Tuesday, September 13, 2011

The coming harvest?

School is back in session. My friends up north have irksome Facebook posts about the crisp weather while it's still over a hundred degrees here in Texas and my sky is full of pale ecru smoke from the fires nearby. Fall comes in name only here, but I have faith. I am reminded of a line from a poem written by someone I used to know. It's about God and begs, "Come with Your suddenly, and take me away." It is dust bowl dry here. The earth has cracks so deep and wide we have to warn children away from them. We have learned in the last week that pine trees, parched yet rich with sap, literally explode when the fire burns around them. May the gods have mercy on us.

The animals in the fields are dying. They are shipping the cows and horses up north, losing future generations of livestock and livelihoods. The remaining cows huddle together under scrubby short mesquite trees, trying to find shade. The hay stubble they eat has been burnt by the sun past being yellow and brittle to being a warm grey and powdery. This should be our late summer planting season. Fields should be full of fresh, green grass and knee-high cotton. I was going to plant ornamental gourds to grow and dry for next fall's wedding decorations, but it is too hot and the restricted water allotment must be used to water the foundation to keep the house from cracking worse than it has already. The earth has pulled back from the house by several inches and half of the doors can't shut right. Still, I have faith.

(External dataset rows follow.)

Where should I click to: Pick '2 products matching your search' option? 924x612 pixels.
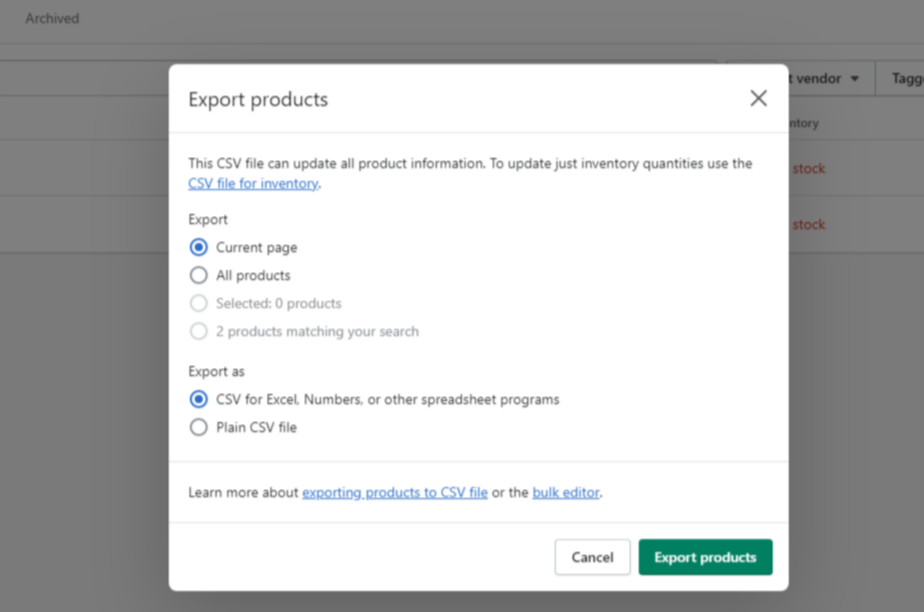click(199, 332)
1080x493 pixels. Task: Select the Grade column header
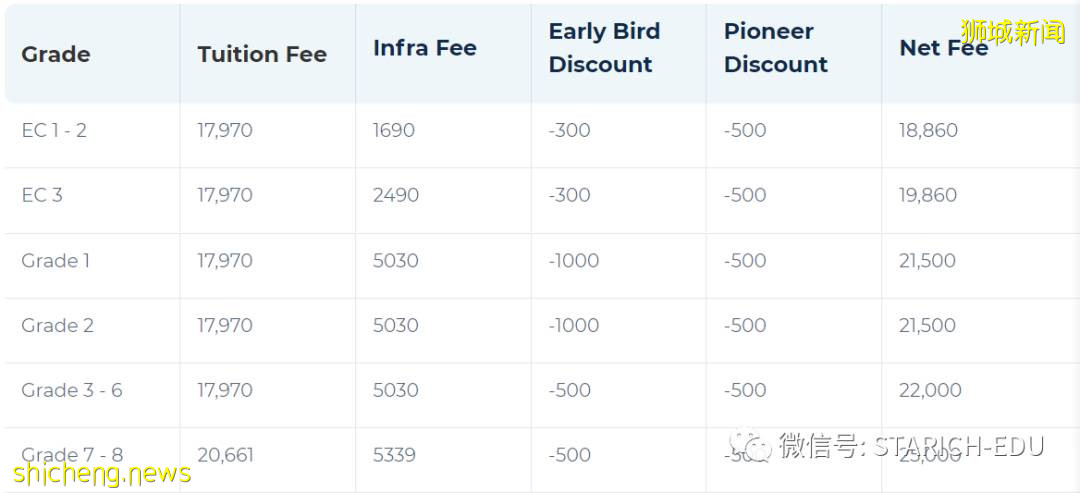pos(56,54)
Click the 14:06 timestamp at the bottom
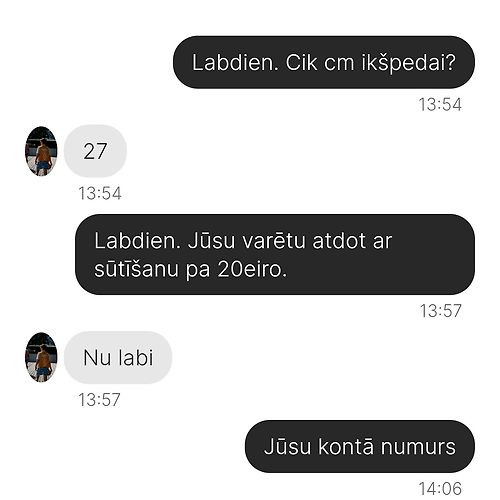Screen dimensions: 500x500 [x=440, y=489]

Because I believe that fall will come, that it will bring the rains and the healing both the land and I ache for, I built it an altar. The stag, for the God of the Forest, whom I love so dearly; He that I hunt with, that I run with in visions, whose mantle I wear while setting things right - he crowns the thing because there is none other worthy of it. For Him, a bounty of beautiful gourds and carved acorns. Incense wreathed in grape vines. Hand-blown glass hurricanes with candles. A hand-woven cloth with intricately knotted fringe made by Indians in Mexico. There is sacred cornbread for Grandmother, baked in the spirit flame vessel.

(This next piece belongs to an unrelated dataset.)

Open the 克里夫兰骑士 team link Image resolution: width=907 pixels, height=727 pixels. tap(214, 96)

It's hard here and now. Trying. Things seem to move with glacial speed, and hopes with good omens keep ending in disappointment. My soul aches for the imagery of harvest and the refreshing transition out of summer. Only what is there to harvest? When your magic work is around the wheel of the year, leading toward a season of harvest and the land is dead and scorched, what does that forecast for one's spiritual harvest? It scares me, but still, I have faith. Perhaps I should scatter mustard seeds over the altar...

1 comment:

  1. I LOVE that altar! I'm kind of an altar freak, and this is my favorite of the week!